Like many other nascent wine hobbyists, at one time or another you have probably stepped into a grocery or liquor store and made a bee-line for the red wines. After all, folks are always drinking red wine in most TV shows and movies, so you have to follow suit, right? Not necessarily! There is a lot of contention on the whole “red wine vs white wine” issue amongst wine drinkers and wine makers, so let’s explore that a bit.
At some point or another, you may have taken a bottle of wine home and were a bit overwhelmed when you first sampled it. It may have been too dry, too cold (if you put it in your refrigerator) or just simply unsatisfactory. You may have not even finished the bottle you spent all that money on! What a waste!
While no one can deny that there is something that is just sophisticated about a glass of red wine, you have to remember that most folks that regularly drink red wine are seasoned wine drinkers. These people, in general, have usually worked their way up to red wine from white wine.
So what is the difference when it comes to red wine vs white wine? Is it a matter of the color of grape that is used? What do red grapes have in them that white grapes lack?
Despite popular misconception, a wine’s color is not based on the color of grape that is used in making it. Fermentation is another color determinant, as not all grapes are fermented in the exact same way. The fermentation process and whether or not the grapes’ skin is involved gives the wine its color, not the actual color of the grape as it is pulled from the vine. Red wine is fermented with the skins from its grapes in close contact with its crushed grapes for a very specific period of time. Blush wines are fermented with the grape skins contacting the grapes only for a very brief period of time. White wine is created when during fermentation absolutely no grape skins come into contact with the crushed grapes.

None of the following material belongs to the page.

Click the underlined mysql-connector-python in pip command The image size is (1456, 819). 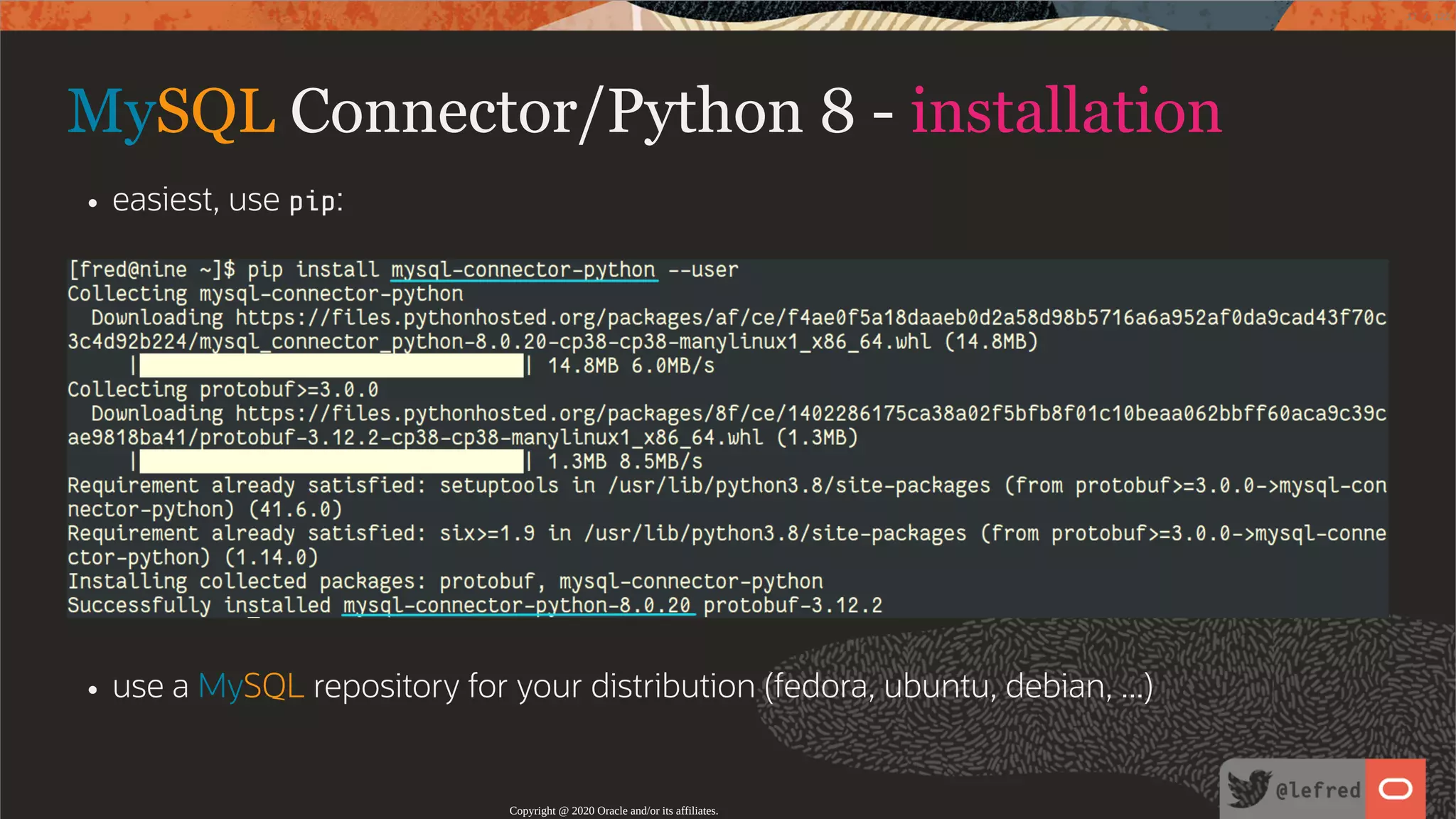coord(523,270)
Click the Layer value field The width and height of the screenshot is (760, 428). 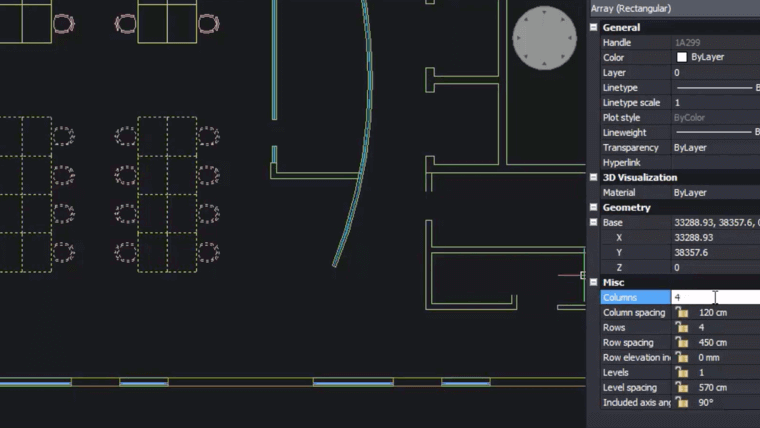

Red wine, in general, will be much drier than your typical white wine because of the fact that the grape skins left on the grapes during the process of fermentation add tannin, a natural preservative, to the wine. When the grape skins are left on during the fermentation process, some of the tannin preservative leaches into the wine. Depending on the wine’s age, red wine with many tannins, such Cabernet Sauvignon, are either very harsh (in the case of younger red wines) or very smooth (in the case of older red wines).
As a budding wine hobbyist, you may find reds a little too harsh for your palate. This is perfectly acceptable and predictable! Many begin their foray into wine with sweeter white wines, then move onto blush wines, allowing them to develop a taste for the drier red wines.

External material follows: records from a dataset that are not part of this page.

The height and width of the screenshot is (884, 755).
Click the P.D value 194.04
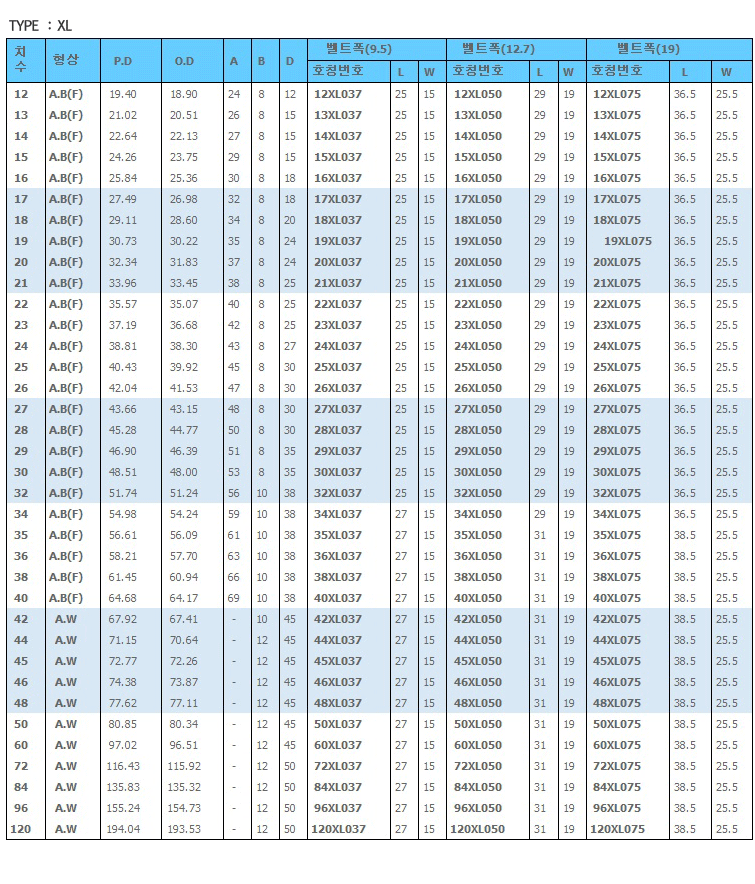[123, 829]
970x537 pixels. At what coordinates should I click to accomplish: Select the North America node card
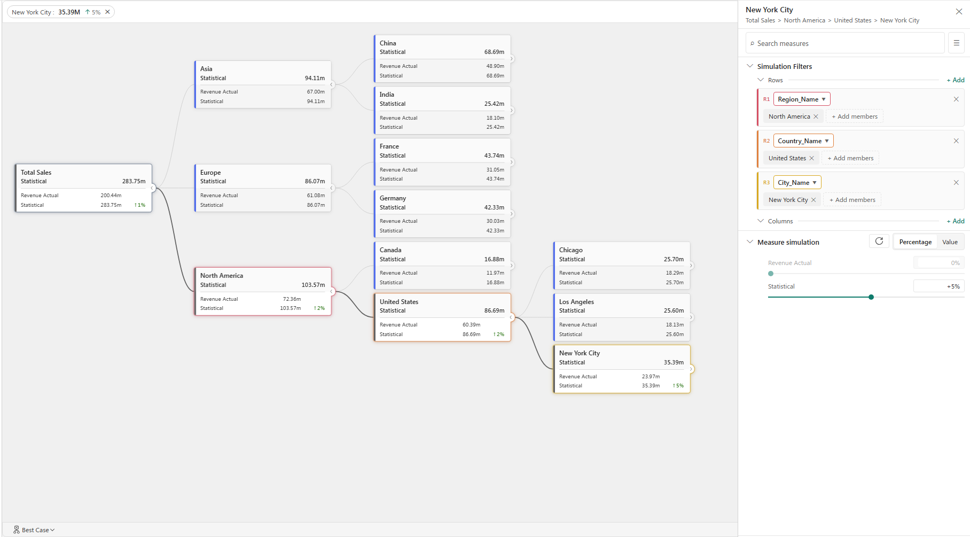(263, 291)
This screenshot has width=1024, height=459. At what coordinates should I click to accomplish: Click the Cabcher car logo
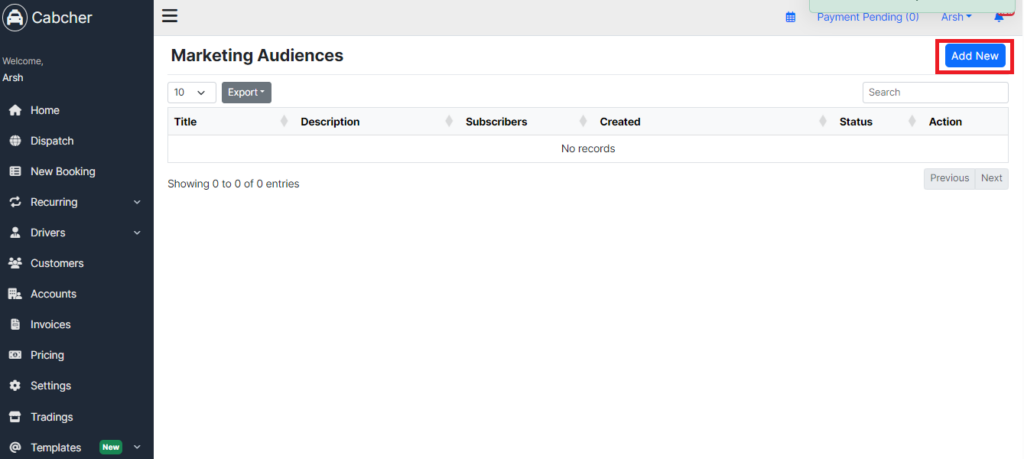15,18
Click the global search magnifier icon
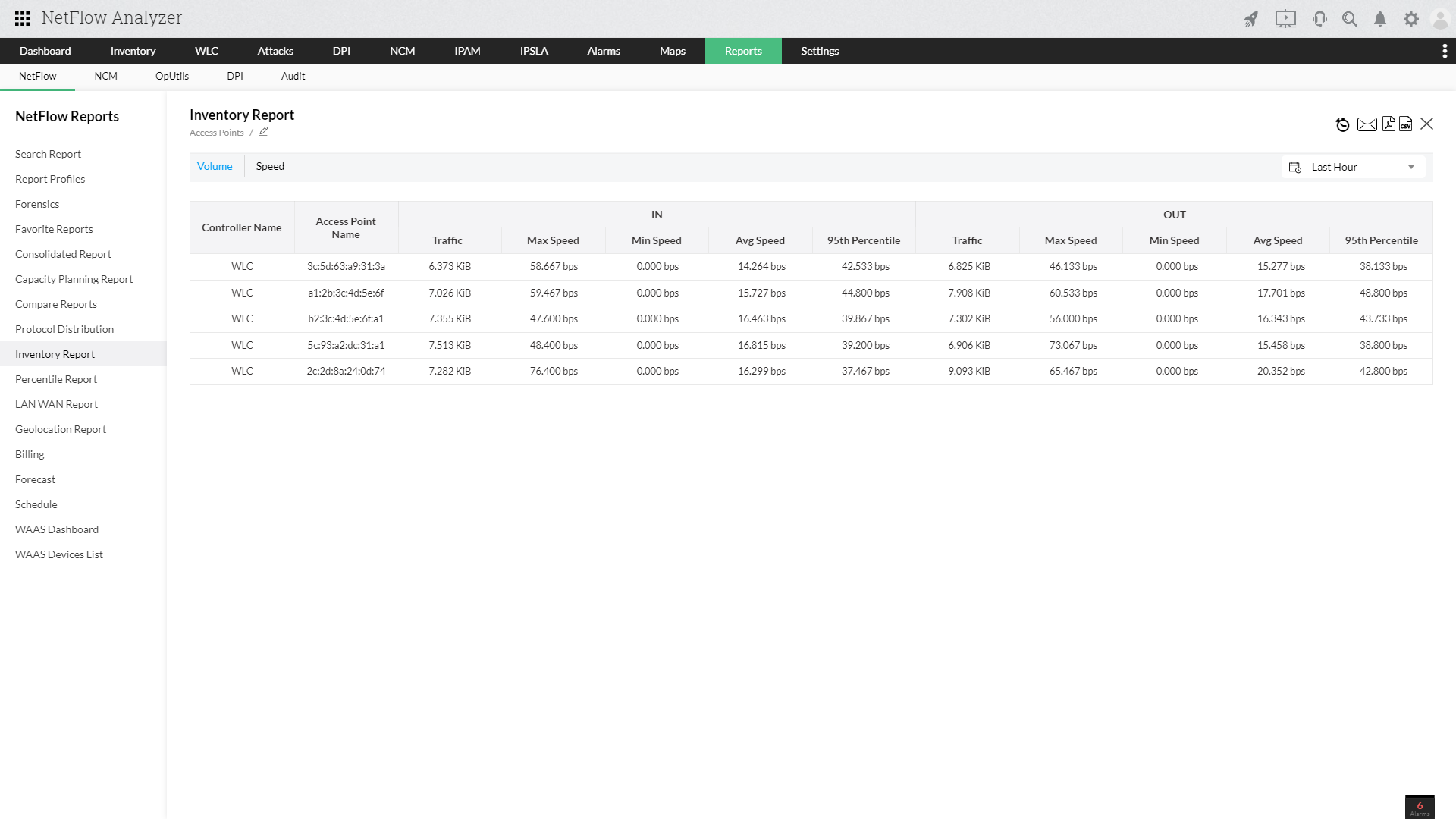The width and height of the screenshot is (1456, 819). 1350,19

How you serve your wine has a great affect on its taste. For white wines, always make sure that you serve it 10-15 minutes after removing it from your wine cooler or refrigerator (if you have been chilling it) in a tapered wine glass. For red wines, store it in a cool, dark location of about 65 degrees Fahrenheit – optimally, a wine cooler or cellar. For reds, always choose a wine glass that will let you swirl the wine in the glass as you drink it, allowing you to aerate the wine as you drink it, enhancing the flavor.
So don’t let the whole red wine vs white wine argument get you down. Many people work their way up to reds and stay there, looking down their noses at the whites. By and large, however, most will continue to enjoy both!